Rząd planuje częściową sprzedaż Lotosu – KO żąda informacji od premiera

Posłowie KO Agnieszka Pomaska (po lewej) i Tadeusz Aziewicz (po środku) oraz europoseł Janusz Lewandowski (po prawej) podczas konferencji prasowej pt. „W czyje ręce wpadnie Lotos?” przed jedną ze stacji benzynowych Lotosu w Gdańsku, 10.01.2022 r. (Jan Dzban / PAP)

Posłowie KO Agnieszka Pomaska (po lewej) i Tadeusz Aziewicz (po środku) oraz europoseł Janusz Lewandowski (po prawej) podczas konferencji prasowej pt. „W czyje ręce wpadnie Lotos?” przed jedną ze stacji benzynowych Lotosu w Gdańsku, 10.01.2022 r. (Jan Dzban / PAP)

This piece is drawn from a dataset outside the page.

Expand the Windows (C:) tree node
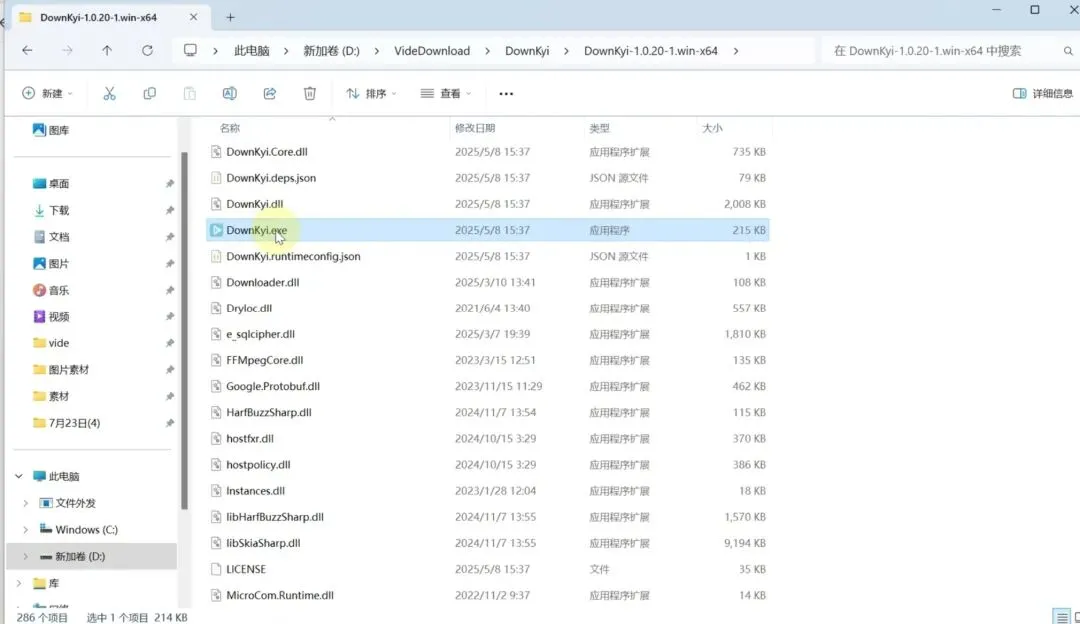 [25, 530]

Koalicja Obywatelska chce, by premier Mateusz Morawiecki w tym tygodniu przedstawił informację na temat planów sprzedaży części aktywów Lotosu. Niepokoją zwłaszcza doniesienia, jakoby w transakcji miałby uczestniczyć węgierski koncern MOL, który współpracuje z Rosjanami.

PKN Orlen musi odsprzedać część aktywów Lotosu, aby mógł przeprowadzić fuzję z tym koncernem – taką decyzję podjęła Komisja Europejska w 2020 roku. W tym tygodniu Orlen ma ogłosić, kto odkupi część aktywów Lotosu, o czym w niedzielę poinformowało Radio ZET.

Prawdopodobna sprzedaż aktywów Lotosu MOL-owi wzbudza niepokój

Zgodnie z doniesieniami Radia ZET partnerem do zakupu części aktywów rafinerii w Gdańsku ma najprawdopodobniej zostać saudyjski koncern Saudi Aramco. Natomiast stacje Lotosu ma odkupić węgierski MOL.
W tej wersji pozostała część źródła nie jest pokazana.